Opdracht 1 ▸
Met hoeveel procent kromp de wereldeconomie tijdens de financiële crisis van 2008, volgens het tekstfragment over de coronacrisis?
Opdracht 2 ▸
Schrijf alstublieft het tekstfragment over de coronacrisis verder, te beginnen na de laatste zin.

---- Tekstfragment

De coronacrisis zal sociaaleconomisch nog jarenlang ‘doordreunen’, ook als er inmiddels een vaccin is tegen de ziekte. Dat zegt Dirk-Jan Omtzigt, hoofdeconoom van het Verenigde Naties Bureau voor de Coördinatie van Humanitaire Zaken (OCHA) in de podcast Betrouwbare Bronnen.
"Wij maken ons enorm veel zorgen over de impact van de coronacrisis op lage- en middeninkomenslanden. We verwachten dit jaar wereldwijd een krimp van 4,4 procent. Dat is meer dan twintig keer zo veel als tijdens de financiële crisis van 2008. Toen was de krimp van de wereldeconomie 0,2 procent."
Omtzigt combineert en analyseert voor de Verenigde Naties alle beschikbare cijfers. “Ongeveer 90 procent van alle landen is nu in recessie. Dit is de diepste recessie in acht decennia en de grootste ineenstorting van het inkomen per hoofd van de bevolking sinds 1870”, zegt hij.
“In Afrika bezuiden de Sahara gaat het inkomen naar het niveau van 2007. Dat is een enorme terugslag. In het tweede kwartaal van dit jaar is een half miljard banen verdwenen. In lage- en middeninkomenslanden heeft 80 procent informeel werk. Voor toch al kwetsbare mensen is het heel moeilijk om dan nog een inkomen te verwerven.” Volgens de Wereldbank duiken komend jaar 150 miljoen mensen extra onder de inkomensgrens van 1,90 dollar per dag.
“In India is het inkomen van mensen onder de armoedegrens in april met 61 procent gedaald. We voorspellen dat het aantal mensen in de wereld dat acuut hongerlijdt dit jaar stijgt van 130 miljoen naar 265 miljoen”, zegt Omtzigt. “Kinderen die hongerlijden hebben moeite met leren. De kosten van honger zijn enorm. Honger is duur.”

--------
---- Opgeslagen gegevens

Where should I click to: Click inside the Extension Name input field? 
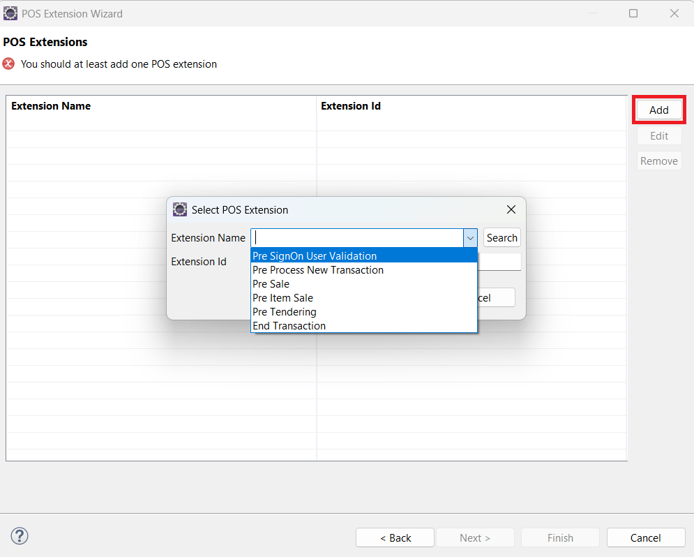pyautogui.click(x=356, y=237)
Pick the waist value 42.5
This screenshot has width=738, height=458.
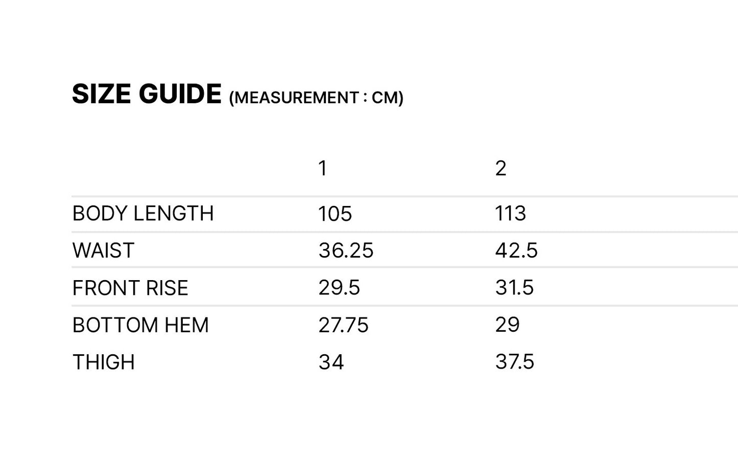click(516, 250)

--------

Antwoord 1 ▸
0,2 procent.

Antwoord 2 ▸
Op een aantal landen drukken leningen zo zwaar, dat ze niet meer uit de crisis kunnen komen. “Als landen failliet gaan, dreigt een systeemrisico.” Hij adviseert schuldverlichting of zelfs kwijtschelding.
Groot probleem is volgens hem dat economische modellen niet toegerust zijn op het rampzalige scenario dat zich nu voltrekt. “Een model weet precies wat er gebeurt als je de rente verhoogt, maar niet wat het gevolg is als iedereen thuisblijft. Wat we nu zien is in het algemeen slechter dan de voorspellingen.”
Dirk-Jan Omtzigt en zijn team hebben mede als taak om binnen de VN de bestaande redeneringen ter discussie te stellen. “Wij vragen ons af: doen we wat juist is? Weten we wat we niet weten? En als er een andere werkelijkheid ontstaat, veranderen we dan van koers?” Een van de beleidswijzigingen die op advies van Omtzigt in gang werd gezet is: meer aandacht geven aan de sociaaleconomische gevolgen van covid-19. “Oorspronkelijk werd het voornamelijk als gezondheidscrisis gezien.”